In one of her final public activities as provost, June Schlueter, Charles A. Dana Professor of English, will give the campus a preview of the research she will be pursuing after stepping down June 30 with a fare-thee-well lecture at noon Thursday, May 18, in Gagnon Lecture Hall(Hugel 100).
Lunch will be provided.
The discussion, entitled “Facing Shakespeare,” will focus on six portraits, an engraving, a funeral bust, and a death mask done during Shakespeare’s lifetime or shortly after. The images are currently in the exhibit “Searching for Shakespeare” at London’s National Portrait Gallery and all claim to be of Shakespeare.
“We all think we know what Shakespeare looks like,” says Schlueter. “But there are so many likenesses. Do we really know?”

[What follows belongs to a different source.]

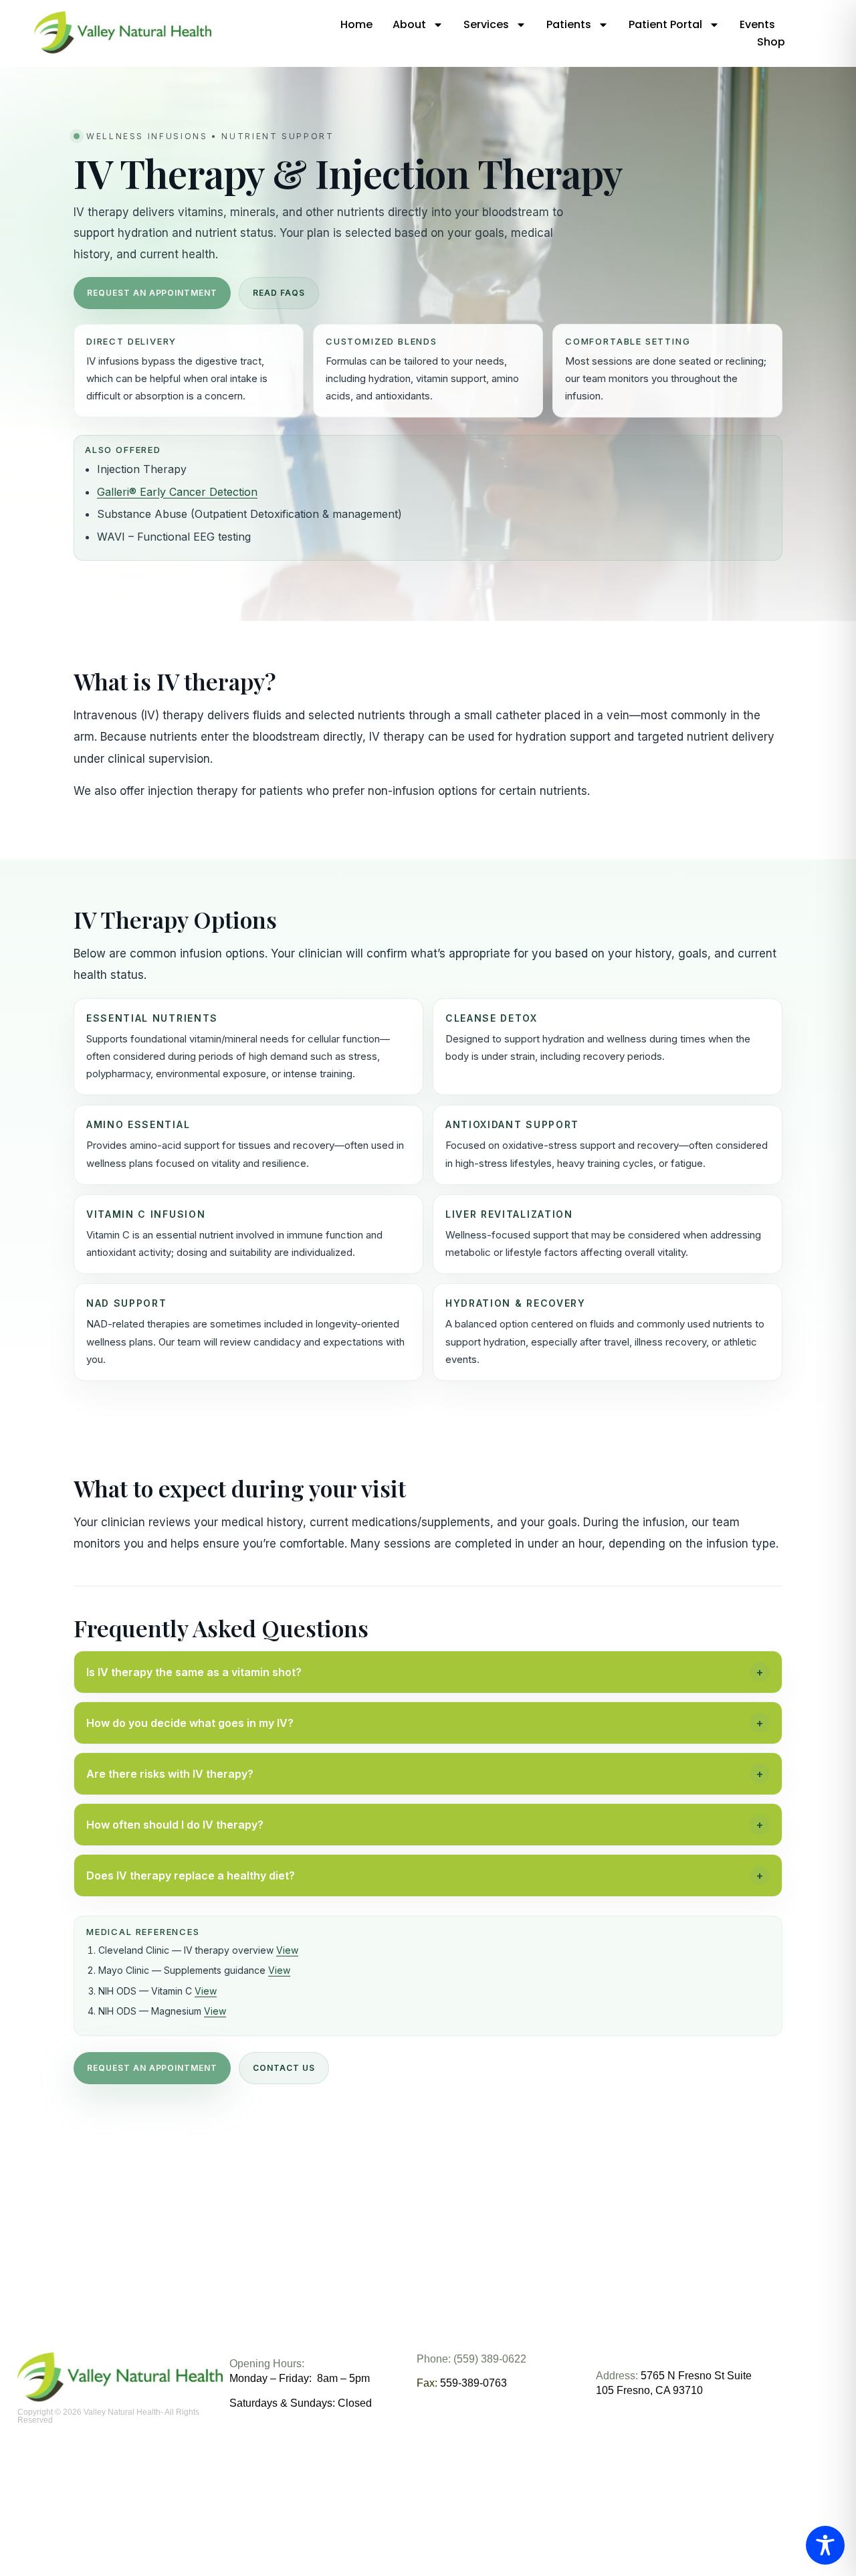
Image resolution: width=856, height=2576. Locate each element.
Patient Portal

Schlueter, who has served as provost since 1993, announced to the faculty January 2004 that she would step down one year after Daniel Weiss assumed the presidency on July 1, 2005, in order to assist him in an orderly transition. Anthony M. Cummings will succeed Schlueter July 1.
“The [lecture] is an opportunity for me to wish my colleagues well and for them to extend best wishes to me as I end my 13 years as the college’s provost and begin a two-year sabbatical,” says Schlueter. “During which I’ll be ‘Facing Shakespeare’ in another sense, since he and his time are the subjects of my research.”
Schlueter, whose area of expertise is in Renaissance and modern drama, first became involved in the mystery of Shakespeare’s appearance while researching 16th and 17th century autograph albums.
Autograph albums are the precursor to the modern yearbook and originated around 1540 in Germany universities. The cover of these books would have a motto, or a code of arms if the person was a member of the nobility, and the inside would contain poems and drawings wishing the owner well.
One book in particular sparked her interest. It was owned by a German who had spent 1614-15 in England, the final few years of Shakespeare’s life. Inside was a page with a water color painting of goddesses and the signature of Martin Droeshout.
A Martin Droeshout is the engraver attributed with producing the portrait of Shakespeare which adorns the “First Folio,” the first published collection of his plays in 1623. This is one of the portraits currently on display in the National Portrait Gallery exhibit.
There is a controversy, however, over whether Martin Droeshout, born around 1560, or his nephew, born in 1601, was the actual engraver. Schlueter spent a number of years checking birth records and analyzing signatures trying to recreate the Droeshouts’ lives.
Schlueter’s discovery is significant because, if her conclusions are correct, the work represents the elder Droeshout’s only surviving painting. Her research has been cited in the National Portrait Gallery’s exhibit book Searching for Shakespeare.
Although she will be on sabbatical, Schlueter will still be spending a day a week on campus researching more connections between autograph albums and Shakespeare. She will also be making a few short trips to England and Germany.
“It is a time to face new opportunities and experiences,” she says. “I will be happy to squirrel away in a corner of the library for a while.”